Une annonce (presque) comme une autre, avec sa photo, son message incitatif et l'objectif financier affiché en haut à droite de la page : 50.000 dollars (environ 43.000 euros). Pour l'instant, Jason Kessler, à l'origine de cette campagne de financement participatif, n'a récolté que 2.918 dollars (2.400 euros) provenant de 56 "backers", des donateurs tous anonymes. Mais l'organisateur de la manifestation néo-nazi de Charlottesville, samedi, aux États-Unis, ne désespère pas : il veut recruter des avocats et poursuivre la police de la petite ville de Virginie pour avoir, selon lui, manqué à son obligation de protéger les manifestants de l'"alt-right" américaine.
"Ni censure, ni limites". Cette annonce est hébergée sur "RootBocks", un site de crowdfunding qui revendique le fait de n'avoir "ni censure, ni limites" dans les projets qu'il héberge. Rien d'étonnant, donc, à voir le "Unite the Right Legal Defense Fund" (que l'on pourrait traduire par "le fonds de défense judiciaire de la manifestation Unite the Right") trôner en page d'accueil du site, aux côtés d'une autre annonce qui vise à défendre les manifestants néonazis en attaquant cette fois-ci la ville de Charlottesville. Motif de la plainte : les autorités n'auraient pas respecté le premier amendement de la Constitution en ne laissant pas la libre parole ("freedom of speech") s'exercer samedi dernier. Sur Twitter, Nathan Damigo s'est plaint d'avoir été arrêté pour une fausse raison lors de la manifestation, s'alarmant d'une prétendue violation de ses droits civiques. La cagnotte qu'il a créée affiche le même objectif de 50.000 dollars, mais avait recueilli près de 10.000 dollars mardi (8.500 euros), en début d'après-midi.

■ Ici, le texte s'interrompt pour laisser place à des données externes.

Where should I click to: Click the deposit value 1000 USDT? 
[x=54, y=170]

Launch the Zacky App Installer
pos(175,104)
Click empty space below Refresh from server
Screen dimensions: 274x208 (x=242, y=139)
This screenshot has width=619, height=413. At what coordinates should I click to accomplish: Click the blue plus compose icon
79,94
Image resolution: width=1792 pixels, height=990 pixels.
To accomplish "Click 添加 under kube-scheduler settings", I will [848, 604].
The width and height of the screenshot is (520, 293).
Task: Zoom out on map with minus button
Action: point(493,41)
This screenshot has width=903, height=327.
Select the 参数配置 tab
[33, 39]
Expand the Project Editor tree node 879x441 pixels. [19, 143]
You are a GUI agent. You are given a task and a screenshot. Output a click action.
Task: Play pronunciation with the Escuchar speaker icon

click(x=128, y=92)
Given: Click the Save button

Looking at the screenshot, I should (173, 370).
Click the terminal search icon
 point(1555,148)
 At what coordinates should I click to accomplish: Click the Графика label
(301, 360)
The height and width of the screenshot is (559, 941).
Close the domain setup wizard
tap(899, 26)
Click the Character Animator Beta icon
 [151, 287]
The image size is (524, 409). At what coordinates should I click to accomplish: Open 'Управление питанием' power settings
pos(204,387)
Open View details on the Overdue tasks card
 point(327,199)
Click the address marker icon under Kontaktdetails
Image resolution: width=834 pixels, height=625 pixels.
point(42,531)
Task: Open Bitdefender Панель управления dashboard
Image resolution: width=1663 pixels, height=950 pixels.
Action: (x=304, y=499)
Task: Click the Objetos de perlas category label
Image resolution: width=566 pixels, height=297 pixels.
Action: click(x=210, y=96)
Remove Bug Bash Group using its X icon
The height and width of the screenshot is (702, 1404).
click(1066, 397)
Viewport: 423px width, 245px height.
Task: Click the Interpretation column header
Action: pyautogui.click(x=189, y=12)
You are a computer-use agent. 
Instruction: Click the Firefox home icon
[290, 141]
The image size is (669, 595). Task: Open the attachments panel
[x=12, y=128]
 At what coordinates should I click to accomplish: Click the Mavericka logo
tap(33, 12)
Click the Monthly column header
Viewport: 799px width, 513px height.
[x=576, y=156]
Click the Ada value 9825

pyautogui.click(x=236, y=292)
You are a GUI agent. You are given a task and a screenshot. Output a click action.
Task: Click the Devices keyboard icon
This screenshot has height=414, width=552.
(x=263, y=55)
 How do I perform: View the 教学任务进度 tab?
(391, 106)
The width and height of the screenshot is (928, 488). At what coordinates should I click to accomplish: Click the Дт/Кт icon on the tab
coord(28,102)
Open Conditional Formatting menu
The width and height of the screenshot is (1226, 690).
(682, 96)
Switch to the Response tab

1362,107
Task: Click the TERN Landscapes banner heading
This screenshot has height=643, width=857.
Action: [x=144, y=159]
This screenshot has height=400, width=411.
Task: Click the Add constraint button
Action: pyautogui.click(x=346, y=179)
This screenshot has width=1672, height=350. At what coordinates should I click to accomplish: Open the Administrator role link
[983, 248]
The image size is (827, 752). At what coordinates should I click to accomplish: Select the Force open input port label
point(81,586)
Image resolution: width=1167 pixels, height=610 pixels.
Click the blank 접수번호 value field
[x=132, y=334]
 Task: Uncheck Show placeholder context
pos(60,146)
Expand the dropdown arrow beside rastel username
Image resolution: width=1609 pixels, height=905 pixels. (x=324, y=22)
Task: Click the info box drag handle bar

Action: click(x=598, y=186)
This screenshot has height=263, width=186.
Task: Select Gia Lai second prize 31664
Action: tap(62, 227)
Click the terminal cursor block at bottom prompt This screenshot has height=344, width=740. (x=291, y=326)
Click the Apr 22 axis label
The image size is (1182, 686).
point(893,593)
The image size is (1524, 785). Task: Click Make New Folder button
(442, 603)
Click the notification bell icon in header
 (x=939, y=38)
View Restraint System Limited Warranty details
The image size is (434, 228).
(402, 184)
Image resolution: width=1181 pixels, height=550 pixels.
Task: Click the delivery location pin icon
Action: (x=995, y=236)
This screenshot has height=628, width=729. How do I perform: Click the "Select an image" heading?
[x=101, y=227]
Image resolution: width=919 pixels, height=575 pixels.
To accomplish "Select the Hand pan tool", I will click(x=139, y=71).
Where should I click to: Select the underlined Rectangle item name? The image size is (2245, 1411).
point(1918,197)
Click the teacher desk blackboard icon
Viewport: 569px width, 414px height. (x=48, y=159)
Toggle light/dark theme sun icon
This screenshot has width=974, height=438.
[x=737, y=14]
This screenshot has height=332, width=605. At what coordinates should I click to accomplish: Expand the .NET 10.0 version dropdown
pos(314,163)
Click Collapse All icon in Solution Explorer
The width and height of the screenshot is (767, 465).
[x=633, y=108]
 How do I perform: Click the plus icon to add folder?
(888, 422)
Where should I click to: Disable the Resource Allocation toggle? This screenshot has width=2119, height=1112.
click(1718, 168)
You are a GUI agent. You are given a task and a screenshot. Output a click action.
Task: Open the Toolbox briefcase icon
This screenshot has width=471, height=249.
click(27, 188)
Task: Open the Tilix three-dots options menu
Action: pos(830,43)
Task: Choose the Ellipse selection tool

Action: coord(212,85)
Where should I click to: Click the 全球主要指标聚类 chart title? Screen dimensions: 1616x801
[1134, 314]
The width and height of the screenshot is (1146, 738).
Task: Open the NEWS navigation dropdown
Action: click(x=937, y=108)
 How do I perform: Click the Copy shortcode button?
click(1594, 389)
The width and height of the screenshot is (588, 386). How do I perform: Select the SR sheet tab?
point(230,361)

Fermetures de campagnes. Ces cagnottes se retrouvent sur des sites de crowdfunding méconnus, car les plateformes telles que Kickstarter et GoFundMe, mastodontes du financement participatif, ont rapidement décidé de fermer toutes les campagnes de soutien à la manifestation raciste de Charlottesville. Clôturant d'une part les projets de cagnotte destinées à attaquer les autorités locales. Et fermant, comme GoFundMe, les campagnes de financement montées pour permettre à James Fields, le conducteur qui a foncé dans la foule hostile aux néonazis, de se défendre devant les tribunaux.
Règlements stricts chez les grandes plateformes. Pour chasser ces projets de leurs sites, les plateformes se sont basées sur leur propre règlement intérieur. Sur la version française de son site, GoFundMe indique ainsi que les visiteurs s'interdisent d'utiliser ses services "pour créer ou contribuer à une campagne dont la finalité serait liée à toute activité qui viole une loi ou un règlement", ainsi que "la promotion de la haine, de la violence, du harcèlement, de la discrimination, du terrorisme ou de l'intolérance, sous quelque forme que ce soit". Idem chez Kickstarter, qui a rappelé lundi que sa politique consistait à prohiber les discours de haines et les encouragements à la violence.
Un site néonazi dans la tourmente. Ces initiatives rejoignent celles de Google et de GoDaddy contre les médias d'extrême droite : le moteur de recherche a décidé de déréférencer The Daily Stormer, un site néonazi, pour violation des conditions d'utilisation. Et le gestionnaire de noms de domaine a prévenu lundi le site qu'il devrait à présent se chercher un nouvel hébergeur. Mardi, le site était inaccessible et réclamait des fonds. Et pourrait peut-être à son tour organiser une cagnotte sur un site de crowdfunding "alternatif" pour arriver à ses fins…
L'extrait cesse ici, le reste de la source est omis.